Several factors might help explain the negative results of clinical trials with antibiotic therapy. Since C pneumoniae is not uniformly present in atherosclerotic plaques, this organism probably does not play a role in all patients. The challenging task is to identify individuals who may benefit most from antibiotics. In the WIZARD trial, post hoc analysis showed trends toward a favorable effect of antibiotic therapy in men who smoke or who have diabetes or hypercholesterolemia; a significant 55% reduction in events was noted in individuals who have diabetes and who smoke. Another approach may be to select potential candidates for antibiotic therapy based on the detection of chlamydial DNA in peripheral leukocytes. Alveolar macrophages may take up C pneumoniae during the course of pulmonary infection and deliver the organism to the site of vascular inflammation or injury, where it can induce chronic inflammation, potentially leading to the formation of atherosclerotic lesions.¹² Identification of chlamydial DNA in these cells may be more revealing than positive serological studies.
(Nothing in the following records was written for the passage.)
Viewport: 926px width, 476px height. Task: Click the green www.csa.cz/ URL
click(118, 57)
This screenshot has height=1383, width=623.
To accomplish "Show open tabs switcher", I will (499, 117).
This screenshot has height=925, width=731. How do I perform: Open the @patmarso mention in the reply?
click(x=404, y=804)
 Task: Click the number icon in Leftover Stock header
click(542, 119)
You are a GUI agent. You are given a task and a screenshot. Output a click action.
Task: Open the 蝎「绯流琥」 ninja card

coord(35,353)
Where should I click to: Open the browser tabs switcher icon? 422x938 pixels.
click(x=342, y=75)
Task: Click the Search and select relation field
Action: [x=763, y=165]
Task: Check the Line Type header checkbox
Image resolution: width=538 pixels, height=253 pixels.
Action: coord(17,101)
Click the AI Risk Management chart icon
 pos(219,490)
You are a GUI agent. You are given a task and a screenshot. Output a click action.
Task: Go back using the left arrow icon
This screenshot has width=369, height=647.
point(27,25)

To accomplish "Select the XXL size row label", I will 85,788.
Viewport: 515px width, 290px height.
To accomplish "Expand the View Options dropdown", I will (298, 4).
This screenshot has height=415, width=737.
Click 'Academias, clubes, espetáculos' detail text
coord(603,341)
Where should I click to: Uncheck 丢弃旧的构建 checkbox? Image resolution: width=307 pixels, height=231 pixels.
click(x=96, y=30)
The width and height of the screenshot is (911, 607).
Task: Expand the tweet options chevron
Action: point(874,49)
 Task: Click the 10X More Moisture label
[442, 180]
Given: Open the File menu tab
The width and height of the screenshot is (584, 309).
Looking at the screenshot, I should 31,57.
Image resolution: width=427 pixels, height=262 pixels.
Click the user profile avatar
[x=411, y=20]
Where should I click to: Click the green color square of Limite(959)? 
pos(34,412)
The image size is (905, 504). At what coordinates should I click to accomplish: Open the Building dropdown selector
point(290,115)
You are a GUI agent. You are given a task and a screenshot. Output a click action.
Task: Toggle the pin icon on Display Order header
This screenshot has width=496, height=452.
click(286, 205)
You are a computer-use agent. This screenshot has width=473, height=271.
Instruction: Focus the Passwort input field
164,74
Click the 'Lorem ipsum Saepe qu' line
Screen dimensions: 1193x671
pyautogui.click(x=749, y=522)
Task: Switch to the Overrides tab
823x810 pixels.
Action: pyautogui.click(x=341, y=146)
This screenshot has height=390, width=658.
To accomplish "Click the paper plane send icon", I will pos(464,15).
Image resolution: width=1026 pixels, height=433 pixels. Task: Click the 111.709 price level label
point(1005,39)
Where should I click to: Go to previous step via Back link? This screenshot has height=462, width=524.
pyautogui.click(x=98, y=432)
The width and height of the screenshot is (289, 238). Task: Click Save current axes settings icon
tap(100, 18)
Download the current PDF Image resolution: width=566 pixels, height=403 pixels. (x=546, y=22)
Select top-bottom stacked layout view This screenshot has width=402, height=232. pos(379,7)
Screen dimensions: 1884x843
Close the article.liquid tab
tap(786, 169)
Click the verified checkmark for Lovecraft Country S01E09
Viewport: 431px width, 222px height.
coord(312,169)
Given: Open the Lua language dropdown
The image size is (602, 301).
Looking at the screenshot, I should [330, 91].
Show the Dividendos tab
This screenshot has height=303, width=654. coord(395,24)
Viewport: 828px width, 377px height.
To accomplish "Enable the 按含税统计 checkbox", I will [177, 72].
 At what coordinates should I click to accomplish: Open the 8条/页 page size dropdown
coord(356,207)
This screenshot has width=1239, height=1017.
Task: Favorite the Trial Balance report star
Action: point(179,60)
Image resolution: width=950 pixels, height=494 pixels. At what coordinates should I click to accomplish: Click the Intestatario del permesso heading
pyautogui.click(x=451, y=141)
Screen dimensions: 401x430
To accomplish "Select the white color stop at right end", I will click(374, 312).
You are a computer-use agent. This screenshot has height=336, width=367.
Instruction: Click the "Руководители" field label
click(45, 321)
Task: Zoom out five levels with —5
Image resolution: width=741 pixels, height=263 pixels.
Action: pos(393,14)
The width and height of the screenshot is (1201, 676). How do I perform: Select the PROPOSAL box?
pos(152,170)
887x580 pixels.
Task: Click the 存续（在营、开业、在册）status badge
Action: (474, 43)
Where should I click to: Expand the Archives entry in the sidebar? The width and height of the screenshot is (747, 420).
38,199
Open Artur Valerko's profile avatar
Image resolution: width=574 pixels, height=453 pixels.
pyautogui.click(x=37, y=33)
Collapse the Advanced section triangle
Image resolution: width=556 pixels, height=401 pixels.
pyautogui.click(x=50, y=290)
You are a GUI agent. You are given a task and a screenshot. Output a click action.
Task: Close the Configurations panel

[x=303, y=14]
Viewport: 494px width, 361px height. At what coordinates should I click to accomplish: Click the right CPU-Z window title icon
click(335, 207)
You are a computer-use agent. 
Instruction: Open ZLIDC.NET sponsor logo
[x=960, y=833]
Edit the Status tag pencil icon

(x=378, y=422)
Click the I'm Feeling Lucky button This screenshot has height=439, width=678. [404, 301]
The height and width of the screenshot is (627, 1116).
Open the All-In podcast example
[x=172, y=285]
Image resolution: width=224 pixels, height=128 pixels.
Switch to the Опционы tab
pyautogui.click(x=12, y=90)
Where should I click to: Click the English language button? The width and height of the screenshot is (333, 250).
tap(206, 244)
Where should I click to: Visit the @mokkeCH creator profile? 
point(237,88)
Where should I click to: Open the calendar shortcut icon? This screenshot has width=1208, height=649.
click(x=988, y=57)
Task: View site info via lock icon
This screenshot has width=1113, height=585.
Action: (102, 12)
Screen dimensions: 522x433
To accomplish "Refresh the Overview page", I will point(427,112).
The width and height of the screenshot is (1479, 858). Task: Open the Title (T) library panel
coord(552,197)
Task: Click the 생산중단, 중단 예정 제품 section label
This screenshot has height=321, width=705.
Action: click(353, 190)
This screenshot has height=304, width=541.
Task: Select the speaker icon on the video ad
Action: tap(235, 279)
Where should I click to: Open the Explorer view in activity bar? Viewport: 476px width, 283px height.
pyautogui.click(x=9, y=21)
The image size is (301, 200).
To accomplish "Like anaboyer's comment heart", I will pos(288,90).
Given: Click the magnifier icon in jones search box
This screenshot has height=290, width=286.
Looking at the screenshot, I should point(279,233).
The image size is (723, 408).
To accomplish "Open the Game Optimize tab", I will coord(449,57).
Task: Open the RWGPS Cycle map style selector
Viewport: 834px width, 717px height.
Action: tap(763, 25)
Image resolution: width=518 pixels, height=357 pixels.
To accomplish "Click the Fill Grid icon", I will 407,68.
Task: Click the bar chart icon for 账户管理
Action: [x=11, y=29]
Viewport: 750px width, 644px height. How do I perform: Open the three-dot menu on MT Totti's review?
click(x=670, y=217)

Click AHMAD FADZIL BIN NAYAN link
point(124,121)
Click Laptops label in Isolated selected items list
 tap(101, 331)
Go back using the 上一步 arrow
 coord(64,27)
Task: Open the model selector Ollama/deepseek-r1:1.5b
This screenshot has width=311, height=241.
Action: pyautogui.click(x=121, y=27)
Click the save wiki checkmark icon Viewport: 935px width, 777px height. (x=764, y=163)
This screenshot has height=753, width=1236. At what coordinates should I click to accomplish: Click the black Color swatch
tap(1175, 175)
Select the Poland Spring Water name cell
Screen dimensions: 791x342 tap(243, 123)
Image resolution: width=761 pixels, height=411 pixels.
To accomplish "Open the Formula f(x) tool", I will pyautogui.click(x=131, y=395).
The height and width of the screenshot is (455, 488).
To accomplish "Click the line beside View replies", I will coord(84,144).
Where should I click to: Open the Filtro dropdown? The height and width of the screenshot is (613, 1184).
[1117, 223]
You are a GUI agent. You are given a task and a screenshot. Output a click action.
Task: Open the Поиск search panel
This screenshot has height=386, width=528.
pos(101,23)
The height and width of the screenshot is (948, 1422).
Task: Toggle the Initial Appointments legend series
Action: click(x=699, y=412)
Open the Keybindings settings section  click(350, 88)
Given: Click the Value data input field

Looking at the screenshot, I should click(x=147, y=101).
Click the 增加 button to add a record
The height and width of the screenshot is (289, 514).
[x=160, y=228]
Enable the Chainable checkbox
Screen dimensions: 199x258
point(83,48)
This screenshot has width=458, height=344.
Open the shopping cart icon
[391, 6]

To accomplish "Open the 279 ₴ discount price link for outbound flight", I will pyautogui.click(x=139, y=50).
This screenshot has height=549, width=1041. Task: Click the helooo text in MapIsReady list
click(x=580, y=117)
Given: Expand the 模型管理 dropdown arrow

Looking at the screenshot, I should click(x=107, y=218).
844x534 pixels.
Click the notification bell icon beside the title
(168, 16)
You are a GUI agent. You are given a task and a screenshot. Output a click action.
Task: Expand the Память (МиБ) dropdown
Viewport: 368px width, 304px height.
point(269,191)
In addition, the optimal timing, dose, and duration of antibiotic therapy needed for an antiatherogenic effect are not known. Some clinical studies seem to suggest an early benefit that is lost when antibiotic therapy is discontinued.⁵ Considering that late antibiotic treatment of C pneumoniae infection does not seem to prevent atherogenesis in animal models,¹³ it is possible that inclusion of stable patients at a median time of 31 months after the acute event in the WIZARD trial may have reduced the chance of detecting a beneficial effect of azithromycin.

In the end, the main question is whether antibiotics fail to improve outcomes in coronary artery diseases because C pneumoniae does not play a role in atherogenesis or because the proper antibiotic regimen has not been used in the proper clinical setting. Before completely rejecting the "infection hypothesis" of atherosclerosis, clinicians should remember lessons from the past. In the 1950s, streptokinase therapy for MI was considered only marginally effective.¹⁴ It took more than 20 years and large-scale clinical trials to realize that improper patient selection and inadequate dosage were responsible for the limited efficacy noted in initial studies; today thrombolytic therapy is established as one of the most beneficial interventions for patients with acute MI. Will antibiotic therapy follow the same pattern? It is hoped that ongoing large clinical trials with longer-term antibiotic therapy (such as the Azithromycin and Coronary Events Study [ACES]¹⁵ and the Pravastatin or Atorvastatin Evaluation and Infection Therapy [PROVE IT]¹⁶ study—a gatifloxacin trial) will help provide more answers. Until then, the evidence appears insufficient to support use of antibiotics for primary or secondary prevention of coronary heart disease.